__PROBLEM DESCRIPTION__:
From the entries that follow, extract each line holding the string "sidebar".

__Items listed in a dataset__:
BEGIN
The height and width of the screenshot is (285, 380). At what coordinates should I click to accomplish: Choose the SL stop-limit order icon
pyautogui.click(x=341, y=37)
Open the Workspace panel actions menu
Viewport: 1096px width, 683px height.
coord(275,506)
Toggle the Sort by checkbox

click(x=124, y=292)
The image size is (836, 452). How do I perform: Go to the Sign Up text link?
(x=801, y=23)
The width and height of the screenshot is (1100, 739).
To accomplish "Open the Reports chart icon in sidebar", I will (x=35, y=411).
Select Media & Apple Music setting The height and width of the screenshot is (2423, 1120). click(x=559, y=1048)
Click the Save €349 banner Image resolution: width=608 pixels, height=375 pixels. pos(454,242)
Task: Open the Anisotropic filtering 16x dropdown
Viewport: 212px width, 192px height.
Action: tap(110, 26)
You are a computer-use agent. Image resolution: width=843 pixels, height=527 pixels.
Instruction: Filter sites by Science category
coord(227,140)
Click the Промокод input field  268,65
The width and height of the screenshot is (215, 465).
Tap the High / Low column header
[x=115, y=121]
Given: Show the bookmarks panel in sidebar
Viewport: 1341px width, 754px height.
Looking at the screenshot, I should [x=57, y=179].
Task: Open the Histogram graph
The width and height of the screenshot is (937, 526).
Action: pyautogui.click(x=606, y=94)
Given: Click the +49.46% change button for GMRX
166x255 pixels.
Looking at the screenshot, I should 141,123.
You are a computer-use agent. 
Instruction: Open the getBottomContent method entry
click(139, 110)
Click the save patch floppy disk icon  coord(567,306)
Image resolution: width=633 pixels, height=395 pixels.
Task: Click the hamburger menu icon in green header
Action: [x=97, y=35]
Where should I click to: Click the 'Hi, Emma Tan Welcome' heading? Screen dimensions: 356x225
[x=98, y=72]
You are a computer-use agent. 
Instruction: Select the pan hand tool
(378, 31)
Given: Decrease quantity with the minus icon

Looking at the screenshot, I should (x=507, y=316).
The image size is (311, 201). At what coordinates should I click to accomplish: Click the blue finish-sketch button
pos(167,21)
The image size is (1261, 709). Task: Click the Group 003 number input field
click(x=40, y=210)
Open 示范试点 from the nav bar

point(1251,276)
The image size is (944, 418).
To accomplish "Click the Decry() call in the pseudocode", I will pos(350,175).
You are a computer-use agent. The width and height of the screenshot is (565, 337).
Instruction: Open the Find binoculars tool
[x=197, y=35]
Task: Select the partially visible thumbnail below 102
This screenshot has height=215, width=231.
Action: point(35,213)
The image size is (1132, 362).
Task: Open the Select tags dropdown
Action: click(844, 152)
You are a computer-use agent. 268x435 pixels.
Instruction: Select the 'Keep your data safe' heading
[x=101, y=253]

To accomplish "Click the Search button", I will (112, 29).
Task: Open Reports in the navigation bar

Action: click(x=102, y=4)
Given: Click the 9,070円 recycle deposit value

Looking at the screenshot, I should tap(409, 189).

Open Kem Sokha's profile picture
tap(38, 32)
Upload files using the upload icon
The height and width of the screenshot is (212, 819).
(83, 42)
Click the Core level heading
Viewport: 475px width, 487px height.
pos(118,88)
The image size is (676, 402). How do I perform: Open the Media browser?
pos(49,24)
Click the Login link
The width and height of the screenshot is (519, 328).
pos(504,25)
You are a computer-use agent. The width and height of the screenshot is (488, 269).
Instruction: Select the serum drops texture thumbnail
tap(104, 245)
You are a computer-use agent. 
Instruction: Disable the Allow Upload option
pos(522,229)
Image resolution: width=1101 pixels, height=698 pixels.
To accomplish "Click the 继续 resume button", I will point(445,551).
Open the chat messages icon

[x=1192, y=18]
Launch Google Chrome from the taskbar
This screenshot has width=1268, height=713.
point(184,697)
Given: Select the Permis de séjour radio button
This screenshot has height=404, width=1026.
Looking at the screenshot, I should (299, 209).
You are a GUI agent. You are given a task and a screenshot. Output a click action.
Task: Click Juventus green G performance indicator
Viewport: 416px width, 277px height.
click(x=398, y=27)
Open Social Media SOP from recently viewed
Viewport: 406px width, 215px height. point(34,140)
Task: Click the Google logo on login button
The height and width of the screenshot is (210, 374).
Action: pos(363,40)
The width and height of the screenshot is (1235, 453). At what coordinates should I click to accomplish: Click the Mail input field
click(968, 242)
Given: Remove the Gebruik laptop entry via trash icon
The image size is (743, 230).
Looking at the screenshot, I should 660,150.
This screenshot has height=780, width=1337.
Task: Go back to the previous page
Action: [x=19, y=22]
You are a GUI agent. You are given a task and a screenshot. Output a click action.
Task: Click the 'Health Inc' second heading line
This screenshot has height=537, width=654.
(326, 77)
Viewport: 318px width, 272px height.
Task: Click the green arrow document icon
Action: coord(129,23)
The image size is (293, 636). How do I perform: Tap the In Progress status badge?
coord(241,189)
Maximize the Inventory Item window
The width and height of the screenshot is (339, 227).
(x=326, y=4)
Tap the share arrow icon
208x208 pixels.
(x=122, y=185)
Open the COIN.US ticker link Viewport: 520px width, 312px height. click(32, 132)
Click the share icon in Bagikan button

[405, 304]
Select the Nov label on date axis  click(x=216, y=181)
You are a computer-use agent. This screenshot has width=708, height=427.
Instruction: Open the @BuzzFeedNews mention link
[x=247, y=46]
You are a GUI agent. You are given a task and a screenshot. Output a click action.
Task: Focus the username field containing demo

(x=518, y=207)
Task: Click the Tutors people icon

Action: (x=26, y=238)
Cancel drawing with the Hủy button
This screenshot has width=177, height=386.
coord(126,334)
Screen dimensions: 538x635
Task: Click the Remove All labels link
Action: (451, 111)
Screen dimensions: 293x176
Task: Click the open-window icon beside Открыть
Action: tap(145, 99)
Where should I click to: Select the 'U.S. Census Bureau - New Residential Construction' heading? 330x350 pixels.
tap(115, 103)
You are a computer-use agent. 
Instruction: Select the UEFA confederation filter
END
__REPLY__:
To accomplish "Open the Reports chart icon in sidebar", I will (x=35, y=411).
Given: Show the bookmarks panel in sidebar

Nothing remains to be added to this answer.